## AIM OF THE EXERCISE
Type every record exactly as it appears.
┌─ LISTED RECORDS
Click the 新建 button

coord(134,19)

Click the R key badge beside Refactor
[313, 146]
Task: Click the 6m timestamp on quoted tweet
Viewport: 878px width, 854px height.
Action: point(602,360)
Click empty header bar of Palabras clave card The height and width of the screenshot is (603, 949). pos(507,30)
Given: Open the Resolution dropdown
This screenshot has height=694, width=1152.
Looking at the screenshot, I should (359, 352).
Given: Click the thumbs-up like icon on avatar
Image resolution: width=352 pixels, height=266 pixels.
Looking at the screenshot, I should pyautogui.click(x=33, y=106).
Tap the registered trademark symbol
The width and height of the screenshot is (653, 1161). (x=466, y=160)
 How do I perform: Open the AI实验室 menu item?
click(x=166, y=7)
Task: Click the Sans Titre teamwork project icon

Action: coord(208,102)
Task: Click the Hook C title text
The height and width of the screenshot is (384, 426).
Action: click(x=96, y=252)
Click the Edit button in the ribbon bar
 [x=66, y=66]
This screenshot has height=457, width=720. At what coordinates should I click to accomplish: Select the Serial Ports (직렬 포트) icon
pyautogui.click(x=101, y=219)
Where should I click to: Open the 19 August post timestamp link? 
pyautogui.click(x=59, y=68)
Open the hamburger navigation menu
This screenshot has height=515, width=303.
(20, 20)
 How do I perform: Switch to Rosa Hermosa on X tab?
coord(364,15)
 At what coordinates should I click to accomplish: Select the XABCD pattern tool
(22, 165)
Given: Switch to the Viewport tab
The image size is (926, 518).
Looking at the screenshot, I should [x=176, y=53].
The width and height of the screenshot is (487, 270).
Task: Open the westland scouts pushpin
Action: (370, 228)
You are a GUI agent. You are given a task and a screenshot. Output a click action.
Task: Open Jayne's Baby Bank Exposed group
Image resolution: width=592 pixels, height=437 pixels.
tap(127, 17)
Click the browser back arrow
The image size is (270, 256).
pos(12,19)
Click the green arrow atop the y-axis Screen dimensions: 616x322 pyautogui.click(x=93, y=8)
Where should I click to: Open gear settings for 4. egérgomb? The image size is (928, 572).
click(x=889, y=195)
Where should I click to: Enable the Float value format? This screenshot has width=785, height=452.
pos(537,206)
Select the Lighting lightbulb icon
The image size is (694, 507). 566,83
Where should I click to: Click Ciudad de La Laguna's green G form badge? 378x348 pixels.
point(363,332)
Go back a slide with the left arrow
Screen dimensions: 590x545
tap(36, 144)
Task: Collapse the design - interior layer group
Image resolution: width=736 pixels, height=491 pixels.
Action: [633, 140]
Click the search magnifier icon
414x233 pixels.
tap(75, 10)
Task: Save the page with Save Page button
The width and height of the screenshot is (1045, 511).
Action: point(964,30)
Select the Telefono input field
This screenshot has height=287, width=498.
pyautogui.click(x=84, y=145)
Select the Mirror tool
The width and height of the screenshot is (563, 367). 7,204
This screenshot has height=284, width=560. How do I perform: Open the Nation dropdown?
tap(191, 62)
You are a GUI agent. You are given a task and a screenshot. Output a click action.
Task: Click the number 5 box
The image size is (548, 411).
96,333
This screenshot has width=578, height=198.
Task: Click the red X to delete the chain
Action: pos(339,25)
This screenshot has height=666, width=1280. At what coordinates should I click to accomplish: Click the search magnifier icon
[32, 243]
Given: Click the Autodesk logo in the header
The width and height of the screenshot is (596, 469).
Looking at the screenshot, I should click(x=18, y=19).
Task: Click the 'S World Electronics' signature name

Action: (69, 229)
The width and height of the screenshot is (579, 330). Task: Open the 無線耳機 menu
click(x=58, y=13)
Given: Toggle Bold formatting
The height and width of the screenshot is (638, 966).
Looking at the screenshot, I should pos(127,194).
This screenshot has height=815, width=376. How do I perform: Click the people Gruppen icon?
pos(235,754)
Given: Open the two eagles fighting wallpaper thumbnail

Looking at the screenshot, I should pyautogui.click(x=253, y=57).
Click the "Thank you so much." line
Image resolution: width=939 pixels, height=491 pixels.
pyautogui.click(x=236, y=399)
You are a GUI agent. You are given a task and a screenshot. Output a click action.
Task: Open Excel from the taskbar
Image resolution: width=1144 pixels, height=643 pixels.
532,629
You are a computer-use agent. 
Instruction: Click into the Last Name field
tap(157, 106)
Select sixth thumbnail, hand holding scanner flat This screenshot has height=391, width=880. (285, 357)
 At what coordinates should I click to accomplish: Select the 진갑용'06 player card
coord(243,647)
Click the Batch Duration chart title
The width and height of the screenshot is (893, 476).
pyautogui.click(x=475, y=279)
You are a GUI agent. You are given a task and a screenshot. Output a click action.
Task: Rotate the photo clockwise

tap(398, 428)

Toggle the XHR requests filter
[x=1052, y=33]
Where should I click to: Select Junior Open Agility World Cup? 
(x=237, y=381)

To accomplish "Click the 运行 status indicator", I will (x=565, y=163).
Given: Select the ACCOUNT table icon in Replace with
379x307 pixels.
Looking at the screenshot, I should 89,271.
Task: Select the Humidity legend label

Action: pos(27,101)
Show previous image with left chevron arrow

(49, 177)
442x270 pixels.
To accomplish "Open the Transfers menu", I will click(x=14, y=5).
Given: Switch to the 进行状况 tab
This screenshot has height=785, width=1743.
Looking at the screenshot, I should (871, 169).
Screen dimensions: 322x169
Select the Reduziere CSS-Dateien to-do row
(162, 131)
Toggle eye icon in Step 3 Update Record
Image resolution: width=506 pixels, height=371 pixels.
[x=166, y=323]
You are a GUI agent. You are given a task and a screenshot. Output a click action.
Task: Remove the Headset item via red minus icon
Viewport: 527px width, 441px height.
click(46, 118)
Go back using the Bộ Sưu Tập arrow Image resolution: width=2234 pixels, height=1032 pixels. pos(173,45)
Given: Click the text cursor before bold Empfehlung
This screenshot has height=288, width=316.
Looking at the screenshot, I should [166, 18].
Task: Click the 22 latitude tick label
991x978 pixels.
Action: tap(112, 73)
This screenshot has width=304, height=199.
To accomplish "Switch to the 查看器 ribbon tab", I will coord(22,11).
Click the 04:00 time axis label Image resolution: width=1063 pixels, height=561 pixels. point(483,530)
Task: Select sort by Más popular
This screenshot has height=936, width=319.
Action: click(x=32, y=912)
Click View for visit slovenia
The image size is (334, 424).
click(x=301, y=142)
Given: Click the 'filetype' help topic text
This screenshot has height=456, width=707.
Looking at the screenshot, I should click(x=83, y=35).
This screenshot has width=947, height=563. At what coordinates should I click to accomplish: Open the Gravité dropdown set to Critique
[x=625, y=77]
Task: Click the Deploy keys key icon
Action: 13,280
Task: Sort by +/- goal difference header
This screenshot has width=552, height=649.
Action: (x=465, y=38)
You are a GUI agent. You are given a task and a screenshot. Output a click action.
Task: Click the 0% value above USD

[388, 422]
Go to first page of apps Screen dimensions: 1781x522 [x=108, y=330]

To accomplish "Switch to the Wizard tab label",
└─
## RESULT
Click the 新建 button

coord(134,19)

Click the R key badge beside Refactor
[313, 146]
Task: Click the 6m timestamp on quoted tweet
Viewport: 878px width, 854px height.
Action: point(602,360)
Click empty header bar of Palabras clave card The height and width of the screenshot is (603, 949). pos(507,30)
Given: Open the Resolution dropdown
This screenshot has height=694, width=1152.
Looking at the screenshot, I should (359, 352).
Given: Click the thumbs-up like icon on avatar
Image resolution: width=352 pixels, height=266 pixels.
Looking at the screenshot, I should pyautogui.click(x=33, y=106).
Tap the registered trademark symbol
The width and height of the screenshot is (653, 1161). (x=466, y=160)
 How do I perform: Open the AI实验室 menu item?
click(x=166, y=7)
Task: Click the Sans Titre teamwork project icon

Action: coord(208,102)
Task: Click the Hook C title text
The height and width of the screenshot is (384, 426).
Action: click(x=96, y=252)
Click the Edit button in the ribbon bar
 [x=66, y=66]
This screenshot has height=457, width=720. At what coordinates should I click to accomplish: Select the Serial Ports (직렬 포트) icon
pyautogui.click(x=101, y=219)
Where should I click to: Open the 19 August post timestamp link? 
pyautogui.click(x=59, y=68)
Open the hamburger navigation menu
This screenshot has height=515, width=303.
(20, 20)
 How do I perform: Switch to Rosa Hermosa on X tab?
coord(364,15)
 At what coordinates should I click to accomplish: Select the XABCD pattern tool
(22, 165)
Given: Switch to the Viewport tab
The image size is (926, 518).
Looking at the screenshot, I should [x=176, y=53].
The width and height of the screenshot is (487, 270).
Task: Open the westland scouts pushpin
Action: (370, 228)
You are a GUI agent. You are given a task and a screenshot. Output a click action.
Task: Open Jayne's Baby Bank Exposed group
Image resolution: width=592 pixels, height=437 pixels.
tap(127, 17)
Click the browser back arrow
The image size is (270, 256).
pos(12,19)
Click the green arrow atop the y-axis Screen dimensions: 616x322 pyautogui.click(x=93, y=8)
Where should I click to: Open gear settings for 4. egérgomb? The image size is (928, 572).
click(x=889, y=195)
Where should I click to: Enable the Float value format? This screenshot has width=785, height=452.
pos(537,206)
Select the Lighting lightbulb icon
The image size is (694, 507). 566,83
Where should I click to: Click Ciudad de La Laguna's green G form badge? 378x348 pixels.
point(363,332)
Go back a slide with the left arrow
Screen dimensions: 590x545
tap(36, 144)
Task: Collapse the design - interior layer group
Image resolution: width=736 pixels, height=491 pixels.
Action: [633, 140]
Click the search magnifier icon
414x233 pixels.
tap(75, 10)
Task: Save the page with Save Page button
The width and height of the screenshot is (1045, 511).
Action: point(964,30)
Select the Telefono input field
This screenshot has height=287, width=498.
pyautogui.click(x=84, y=145)
Select the Mirror tool
The width and height of the screenshot is (563, 367). 7,204
This screenshot has height=284, width=560. How do I perform: Open the Nation dropdown?
tap(191, 62)
You are a GUI agent. You are given a task and a screenshot. Output a click action.
Task: Click the number 5 box
The image size is (548, 411).
96,333
This screenshot has width=578, height=198.
Task: Click the red X to delete the chain
Action: pos(339,25)
This screenshot has height=666, width=1280. At what coordinates should I click to accomplish: Click the search magnifier icon
[32, 243]
Given: Click the Autodesk logo in the header
The width and height of the screenshot is (596, 469).
Looking at the screenshot, I should click(x=18, y=19).
Task: Click the 'S World Electronics' signature name

Action: (69, 229)
The width and height of the screenshot is (579, 330). Task: Open the 無線耳機 menu
click(x=58, y=13)
Given: Toggle Bold formatting
The height and width of the screenshot is (638, 966).
Looking at the screenshot, I should pos(127,194).
This screenshot has height=815, width=376. How do I perform: Click the people Gruppen icon?
pos(235,754)
Given: Open the two eagles fighting wallpaper thumbnail

Looking at the screenshot, I should pyautogui.click(x=253, y=57).
Click the "Thank you so much." line
Image resolution: width=939 pixels, height=491 pixels.
pyautogui.click(x=236, y=399)
You are a GUI agent. You are given a task and a screenshot. Output a click action.
Task: Open Excel from the taskbar
Image resolution: width=1144 pixels, height=643 pixels.
532,629
You are a computer-use agent. 
Instruction: Click into the Last Name field
tap(157, 106)
Select sixth thumbnail, hand holding scanner flat This screenshot has height=391, width=880. (285, 357)
 At what coordinates should I click to accomplish: Select the 진갑용'06 player card
coord(243,647)
Click the Batch Duration chart title
The width and height of the screenshot is (893, 476).
pyautogui.click(x=475, y=279)
You are a GUI agent. You are given a task and a screenshot. Output a click action.
Task: Rotate the photo clockwise

tap(398, 428)

Toggle the XHR requests filter
[x=1052, y=33]
Where should I click to: Select Junior Open Agility World Cup? 
(x=237, y=381)

To accomplish "Click the 运行 status indicator", I will (x=565, y=163).
Given: Select the ACCOUNT table icon in Replace with
379x307 pixels.
Looking at the screenshot, I should 89,271.
Task: Select the Humidity legend label

Action: pos(27,101)
Show previous image with left chevron arrow

(49, 177)
442x270 pixels.
To accomplish "Open the Transfers menu", I will click(x=14, y=5).
Given: Switch to the 进行状况 tab
This screenshot has height=785, width=1743.
Looking at the screenshot, I should (871, 169).
Screen dimensions: 322x169
Select the Reduziere CSS-Dateien to-do row
(162, 131)
Toggle eye icon in Step 3 Update Record
Image resolution: width=506 pixels, height=371 pixels.
[x=166, y=323]
You are a GUI agent. You are given a task and a screenshot. Output a click action.
Task: Remove the Headset item via red minus icon
Viewport: 527px width, 441px height.
click(46, 118)
Go back using the Bộ Sưu Tập arrow Image resolution: width=2234 pixels, height=1032 pixels. pos(173,45)
Given: Click the text cursor before bold Empfehlung
This screenshot has height=288, width=316.
Looking at the screenshot, I should [166, 18].
Task: Click the 22 latitude tick label
991x978 pixels.
Action: tap(112, 73)
This screenshot has width=304, height=199.
To accomplish "Switch to the 查看器 ribbon tab", I will coord(22,11).
Click the 04:00 time axis label Image resolution: width=1063 pixels, height=561 pixels. point(483,530)
Task: Select sort by Más popular
This screenshot has height=936, width=319.
Action: click(x=32, y=912)
Click View for visit slovenia
The image size is (334, 424).
click(x=301, y=142)
Given: Click the 'filetype' help topic text
This screenshot has height=456, width=707.
Looking at the screenshot, I should click(x=83, y=35).
This screenshot has width=947, height=563. At what coordinates should I click to accomplish: Open the Gravité dropdown set to Critique
[x=625, y=77]
Task: Click the Deploy keys key icon
Action: 13,280
Task: Sort by +/- goal difference header
This screenshot has width=552, height=649.
Action: (x=465, y=38)
You are a GUI agent. You are given a task and a screenshot. Output a click action.
Task: Click the 0% value above USD

[388, 422]
Go to first page of apps Screen dimensions: 1781x522 [x=108, y=330]

To accomplish "Switch to the Wizard tab label",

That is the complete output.